Great tip, though, thank you! It totally makes sense. I'll try that next time. was so sure that I'd see other people by themselves wanting to network, but everyone was so tightly ensconced in their own groups.

Complicated Disaster August 26, 2022

I think that's the trouble with networking events. You really need to know people to get going. xx

Ginger Snap Complicated Disaster ⋅ August 26, 2022

It would have been great to see just one person there that I already know - or even one person in my line of work!

Complicated Disaster Ginger Snap ⋅ August 26, 2022

You don't know until you try, I guess! xx

Parliament August 26, 2022

This does NOT sound like you!!

Ginger Snap Parliament ⋅ August 26, 2022

I know! I am not one to flee a challenge like that - even if I'm uncomfortable. I normally find a way to break the ice somehow. It was just NOT happening last night. I think I've just been isolating for too long.

Parliament Ginger Snap ⋅ August 26, 2022

Me too. Satine touched on it in her latest entry. The social muscles have atrophied for so many of us. Love you!

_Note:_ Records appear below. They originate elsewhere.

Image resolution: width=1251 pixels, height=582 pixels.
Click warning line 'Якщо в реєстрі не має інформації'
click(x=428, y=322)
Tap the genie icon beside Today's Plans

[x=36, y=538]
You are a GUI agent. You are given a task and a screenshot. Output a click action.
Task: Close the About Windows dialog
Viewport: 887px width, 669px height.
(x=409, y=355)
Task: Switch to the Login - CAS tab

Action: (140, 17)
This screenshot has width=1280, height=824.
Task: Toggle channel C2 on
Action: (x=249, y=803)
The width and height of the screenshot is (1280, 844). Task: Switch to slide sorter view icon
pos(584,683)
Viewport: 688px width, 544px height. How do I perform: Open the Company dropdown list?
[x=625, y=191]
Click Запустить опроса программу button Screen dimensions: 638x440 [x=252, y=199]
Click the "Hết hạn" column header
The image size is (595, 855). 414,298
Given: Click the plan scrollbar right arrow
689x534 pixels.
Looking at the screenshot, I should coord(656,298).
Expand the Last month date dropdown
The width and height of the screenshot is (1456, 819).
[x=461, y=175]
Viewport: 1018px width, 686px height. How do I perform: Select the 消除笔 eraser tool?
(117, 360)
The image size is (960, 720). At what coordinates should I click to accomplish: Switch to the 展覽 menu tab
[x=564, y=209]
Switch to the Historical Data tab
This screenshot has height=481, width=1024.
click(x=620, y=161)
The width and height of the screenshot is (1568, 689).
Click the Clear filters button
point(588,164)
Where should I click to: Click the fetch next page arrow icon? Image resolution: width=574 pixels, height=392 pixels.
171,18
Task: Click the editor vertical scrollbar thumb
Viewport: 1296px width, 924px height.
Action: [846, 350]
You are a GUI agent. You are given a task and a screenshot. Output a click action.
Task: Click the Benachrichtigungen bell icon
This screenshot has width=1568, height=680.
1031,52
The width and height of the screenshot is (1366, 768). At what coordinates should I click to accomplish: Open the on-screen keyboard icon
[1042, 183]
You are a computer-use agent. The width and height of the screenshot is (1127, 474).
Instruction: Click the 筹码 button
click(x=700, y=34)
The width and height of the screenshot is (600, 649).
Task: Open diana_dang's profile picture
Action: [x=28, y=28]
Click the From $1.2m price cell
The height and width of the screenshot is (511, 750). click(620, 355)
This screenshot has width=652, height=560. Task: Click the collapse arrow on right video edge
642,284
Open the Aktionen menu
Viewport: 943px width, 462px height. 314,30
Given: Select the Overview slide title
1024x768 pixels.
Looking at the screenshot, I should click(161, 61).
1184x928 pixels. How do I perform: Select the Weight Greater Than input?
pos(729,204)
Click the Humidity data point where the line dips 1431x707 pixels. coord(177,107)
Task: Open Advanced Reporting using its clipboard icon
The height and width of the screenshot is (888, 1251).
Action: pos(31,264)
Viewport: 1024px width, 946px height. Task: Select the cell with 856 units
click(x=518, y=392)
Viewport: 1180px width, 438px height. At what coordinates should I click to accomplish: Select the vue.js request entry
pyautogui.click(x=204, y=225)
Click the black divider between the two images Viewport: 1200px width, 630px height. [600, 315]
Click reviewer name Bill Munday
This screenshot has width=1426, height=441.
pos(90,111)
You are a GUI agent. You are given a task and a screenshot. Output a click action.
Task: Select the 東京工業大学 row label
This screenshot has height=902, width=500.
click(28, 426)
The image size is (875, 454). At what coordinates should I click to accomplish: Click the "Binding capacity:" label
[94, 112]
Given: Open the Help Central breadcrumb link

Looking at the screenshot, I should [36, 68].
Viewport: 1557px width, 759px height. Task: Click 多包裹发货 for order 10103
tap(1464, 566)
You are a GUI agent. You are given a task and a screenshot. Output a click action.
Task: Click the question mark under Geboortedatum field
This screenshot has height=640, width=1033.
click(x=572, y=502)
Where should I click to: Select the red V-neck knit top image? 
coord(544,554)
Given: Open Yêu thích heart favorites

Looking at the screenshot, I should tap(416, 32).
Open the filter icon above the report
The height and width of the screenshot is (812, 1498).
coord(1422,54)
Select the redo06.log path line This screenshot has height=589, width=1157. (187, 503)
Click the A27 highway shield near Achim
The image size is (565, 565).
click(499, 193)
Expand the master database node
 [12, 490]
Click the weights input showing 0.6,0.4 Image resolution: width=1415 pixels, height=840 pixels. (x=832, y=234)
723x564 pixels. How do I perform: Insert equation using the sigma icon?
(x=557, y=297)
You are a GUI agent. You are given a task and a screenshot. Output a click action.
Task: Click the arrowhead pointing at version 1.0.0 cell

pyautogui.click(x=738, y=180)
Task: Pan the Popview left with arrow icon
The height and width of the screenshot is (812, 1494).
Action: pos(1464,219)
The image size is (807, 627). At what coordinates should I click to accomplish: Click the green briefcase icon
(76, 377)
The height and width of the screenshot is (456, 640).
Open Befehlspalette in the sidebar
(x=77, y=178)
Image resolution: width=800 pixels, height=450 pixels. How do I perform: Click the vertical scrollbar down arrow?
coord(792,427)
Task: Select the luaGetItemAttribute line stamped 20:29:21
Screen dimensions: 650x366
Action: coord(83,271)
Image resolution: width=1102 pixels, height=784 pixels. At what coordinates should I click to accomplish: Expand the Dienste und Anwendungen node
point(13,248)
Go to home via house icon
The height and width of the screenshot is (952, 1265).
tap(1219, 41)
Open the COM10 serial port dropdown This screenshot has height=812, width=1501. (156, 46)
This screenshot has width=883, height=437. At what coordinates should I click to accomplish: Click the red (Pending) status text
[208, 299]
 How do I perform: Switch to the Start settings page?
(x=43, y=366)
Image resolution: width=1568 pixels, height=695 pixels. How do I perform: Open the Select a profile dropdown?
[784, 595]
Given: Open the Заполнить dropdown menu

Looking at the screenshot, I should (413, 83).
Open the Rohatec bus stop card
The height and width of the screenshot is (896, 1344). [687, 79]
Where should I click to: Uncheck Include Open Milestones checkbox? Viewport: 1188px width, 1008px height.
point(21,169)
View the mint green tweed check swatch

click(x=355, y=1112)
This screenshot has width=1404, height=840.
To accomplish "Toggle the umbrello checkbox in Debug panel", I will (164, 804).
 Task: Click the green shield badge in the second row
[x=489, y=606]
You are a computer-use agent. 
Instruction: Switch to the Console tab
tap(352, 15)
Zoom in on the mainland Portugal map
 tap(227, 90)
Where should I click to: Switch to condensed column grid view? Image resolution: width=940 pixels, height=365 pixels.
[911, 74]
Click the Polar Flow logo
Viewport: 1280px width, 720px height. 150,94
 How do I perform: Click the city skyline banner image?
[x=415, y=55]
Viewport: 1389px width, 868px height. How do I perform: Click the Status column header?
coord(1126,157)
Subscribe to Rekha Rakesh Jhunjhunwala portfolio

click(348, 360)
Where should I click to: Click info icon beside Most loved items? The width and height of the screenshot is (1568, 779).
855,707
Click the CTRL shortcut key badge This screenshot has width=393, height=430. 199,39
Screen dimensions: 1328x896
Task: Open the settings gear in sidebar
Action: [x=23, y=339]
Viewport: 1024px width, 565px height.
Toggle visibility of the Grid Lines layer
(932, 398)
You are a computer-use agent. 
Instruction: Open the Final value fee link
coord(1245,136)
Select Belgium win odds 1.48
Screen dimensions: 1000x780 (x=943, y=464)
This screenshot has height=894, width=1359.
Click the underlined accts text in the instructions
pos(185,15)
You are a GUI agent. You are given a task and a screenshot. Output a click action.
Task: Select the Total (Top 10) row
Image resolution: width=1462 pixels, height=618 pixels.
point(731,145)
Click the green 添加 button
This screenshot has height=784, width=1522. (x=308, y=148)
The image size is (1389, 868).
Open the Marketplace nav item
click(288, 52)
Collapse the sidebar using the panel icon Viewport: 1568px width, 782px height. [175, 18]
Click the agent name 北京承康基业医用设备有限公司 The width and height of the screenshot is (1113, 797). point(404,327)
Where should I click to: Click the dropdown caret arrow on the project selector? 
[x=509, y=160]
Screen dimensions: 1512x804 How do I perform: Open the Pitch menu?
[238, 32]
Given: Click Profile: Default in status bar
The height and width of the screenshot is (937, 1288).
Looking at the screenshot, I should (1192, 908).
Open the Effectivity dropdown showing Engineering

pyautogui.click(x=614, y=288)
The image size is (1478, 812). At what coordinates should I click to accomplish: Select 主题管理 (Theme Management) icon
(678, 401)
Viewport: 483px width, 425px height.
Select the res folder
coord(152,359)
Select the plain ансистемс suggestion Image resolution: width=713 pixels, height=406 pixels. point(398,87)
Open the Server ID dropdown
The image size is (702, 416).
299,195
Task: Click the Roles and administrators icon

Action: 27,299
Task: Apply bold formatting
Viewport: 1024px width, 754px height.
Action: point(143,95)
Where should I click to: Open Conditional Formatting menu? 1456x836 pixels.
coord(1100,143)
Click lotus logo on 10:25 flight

WhatDreamsMayCome August 26, 2022

Uuugh.

Ginger Snap WhatDreamsMayCome ⋅ August 26, 2022

Yep.

CharminglyNeurotic August 26, 2022

The word "networking" has always given me douche chills.

Ginger Snap CharminglyNeurotic ⋅ August 26, 2022

Yeah. I suppose anything with "networking" in the title is gonna bring out the douches.

Mr. Mofo August 28, 2022

I have to go read up and find out what spanx are now.

sudare August 28, 2022

I haven’t been to that kind of event. You are brave.